Print each entry exactly, all the way through.

• Dataset entries

*** Block opens ***

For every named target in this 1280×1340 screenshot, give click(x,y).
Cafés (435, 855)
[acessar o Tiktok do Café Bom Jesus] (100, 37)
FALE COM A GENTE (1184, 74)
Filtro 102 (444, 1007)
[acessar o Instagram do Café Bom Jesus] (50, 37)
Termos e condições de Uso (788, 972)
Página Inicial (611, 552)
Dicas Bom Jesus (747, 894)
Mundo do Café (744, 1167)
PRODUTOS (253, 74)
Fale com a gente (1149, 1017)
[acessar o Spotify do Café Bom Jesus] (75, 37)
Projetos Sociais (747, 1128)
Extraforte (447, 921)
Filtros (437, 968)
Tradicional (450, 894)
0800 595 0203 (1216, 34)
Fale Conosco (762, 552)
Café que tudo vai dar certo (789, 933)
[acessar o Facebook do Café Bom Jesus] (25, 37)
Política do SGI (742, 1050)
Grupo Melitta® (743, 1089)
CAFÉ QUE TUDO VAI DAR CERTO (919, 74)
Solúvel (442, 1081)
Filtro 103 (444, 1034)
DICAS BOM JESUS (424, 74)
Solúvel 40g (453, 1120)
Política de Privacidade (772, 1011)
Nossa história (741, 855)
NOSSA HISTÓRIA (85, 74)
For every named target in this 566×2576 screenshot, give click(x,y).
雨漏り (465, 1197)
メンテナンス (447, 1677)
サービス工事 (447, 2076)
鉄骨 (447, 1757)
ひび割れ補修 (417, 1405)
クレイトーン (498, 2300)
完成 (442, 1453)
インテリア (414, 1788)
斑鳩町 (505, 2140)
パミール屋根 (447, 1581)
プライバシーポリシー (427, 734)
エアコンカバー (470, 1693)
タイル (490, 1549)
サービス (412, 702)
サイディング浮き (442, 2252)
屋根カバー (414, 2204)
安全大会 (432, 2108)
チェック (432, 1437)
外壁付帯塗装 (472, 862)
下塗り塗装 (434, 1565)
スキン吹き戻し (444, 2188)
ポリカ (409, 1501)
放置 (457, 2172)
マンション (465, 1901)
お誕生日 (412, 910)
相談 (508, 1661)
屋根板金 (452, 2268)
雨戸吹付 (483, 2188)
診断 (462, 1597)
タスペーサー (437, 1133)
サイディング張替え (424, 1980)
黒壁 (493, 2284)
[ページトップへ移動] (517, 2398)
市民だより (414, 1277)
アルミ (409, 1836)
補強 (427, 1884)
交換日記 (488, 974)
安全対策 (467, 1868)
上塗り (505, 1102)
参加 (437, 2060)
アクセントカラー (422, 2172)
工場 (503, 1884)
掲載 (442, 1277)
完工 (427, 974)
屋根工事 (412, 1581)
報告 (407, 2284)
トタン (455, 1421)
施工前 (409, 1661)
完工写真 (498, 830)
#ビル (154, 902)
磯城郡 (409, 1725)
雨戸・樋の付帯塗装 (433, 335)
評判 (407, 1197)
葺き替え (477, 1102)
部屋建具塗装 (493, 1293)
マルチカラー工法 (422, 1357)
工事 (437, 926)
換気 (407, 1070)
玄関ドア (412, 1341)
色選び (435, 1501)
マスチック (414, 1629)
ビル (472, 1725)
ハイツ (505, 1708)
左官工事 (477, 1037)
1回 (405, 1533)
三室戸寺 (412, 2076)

*** Block closes ***

• Answer box
For every named target in this 1280×1340 screenshot, give click(x,y).
Cafés (435, 855)
[acessar o Tiktok do Café Bom Jesus] (100, 37)
FALE COM A GENTE (1184, 74)
Filtro 102 (444, 1007)
[acessar o Instagram do Café Bom Jesus] (50, 37)
Termos e condições de Uso (788, 972)
Página Inicial (611, 552)
Dicas Bom Jesus (747, 894)
Mundo do Café (744, 1167)
PRODUTOS (253, 74)
Fale com a gente (1149, 1017)
[acessar o Spotify do Café Bom Jesus] (75, 37)
Projetos Sociais (747, 1128)
Extraforte (447, 921)
Filtros (437, 968)
Tradicional (450, 894)
0800 595 0203 (1216, 34)
Fale Conosco (762, 552)
Café que tudo vai dar certo (789, 933)
[acessar o Facebook do Café Bom Jesus] (25, 37)
Política do SGI (742, 1050)
Grupo Melitta® (743, 1089)
CAFÉ QUE TUDO VAI DAR CERTO (919, 74)
Solúvel (442, 1081)
Filtro 103 (444, 1034)
DICAS BOM JESUS (424, 74)
Solúvel 40g (453, 1120)
Política de Privacidade (772, 1011)
Nossa história (741, 855)
NOSSA HISTÓRIA (85, 74)
For every named target in this 566×2576 screenshot, give click(x,y).
雨漏り (465, 1197)
メンテナンス (447, 1677)
サービス工事 (447, 2076)
鉄骨 (447, 1757)
ひび割れ補修 (417, 1405)
クレイトーン (498, 2300)
完成 (442, 1453)
インテリア (414, 1788)
斑鳩町 (505, 2140)
パミール屋根 (447, 1581)
プライバシーポリシー (427, 734)
エアコンカバー (470, 1693)
タイル (490, 1549)
サービス (412, 702)
サイディング浮き (442, 2252)
屋根カバー (414, 2204)
安全大会 (432, 2108)
チェック (432, 1437)
外壁付帯塗装 (472, 862)
下塗り塗装 (434, 1565)
スキン吹き戻し (444, 2188)
ポリカ (409, 1501)
放置 (457, 2172)
マンション (465, 1901)
お誕生日 (412, 910)
相談 (508, 1661)
屋根板金 (452, 2268)
雨戸吹付 (483, 2188)
診断 (462, 1597)
タスペーサー (437, 1133)
サイディング張替え (424, 1980)
黒壁 (493, 2284)
[ページトップへ移動] (517, 2398)
市民だより (414, 1277)
アルミ (409, 1836)
補強 (427, 1884)
交換日記 (488, 974)
安全対策 (467, 1868)
上塗り (505, 1102)
参加 (437, 2060)
アクセントカラー (422, 2172)
工場 (503, 1884)
掲載 (442, 1277)
完工 (427, 974)
屋根工事 (412, 1581)
報告 (407, 2284)
トタン (455, 1421)
施工前 (409, 1661)
完工写真 (498, 830)
#ビル (154, 902)
磯城郡 (409, 1725)
雨戸・樋の付帯塗装 (433, 335)
評判 (407, 1197)
葺き替え (477, 1102)
部屋建具塗装 (493, 1293)
マルチカラー工法 (422, 1357)
工事 (437, 926)
換気 (407, 1070)
玄関ドア (412, 1341)
色選び (435, 1501)
マスチック (414, 1629)
ビル (472, 1725)
ハイツ (505, 1708)
左官工事 (477, 1037)
1回 (405, 1533)
三室戸寺 (412, 2076)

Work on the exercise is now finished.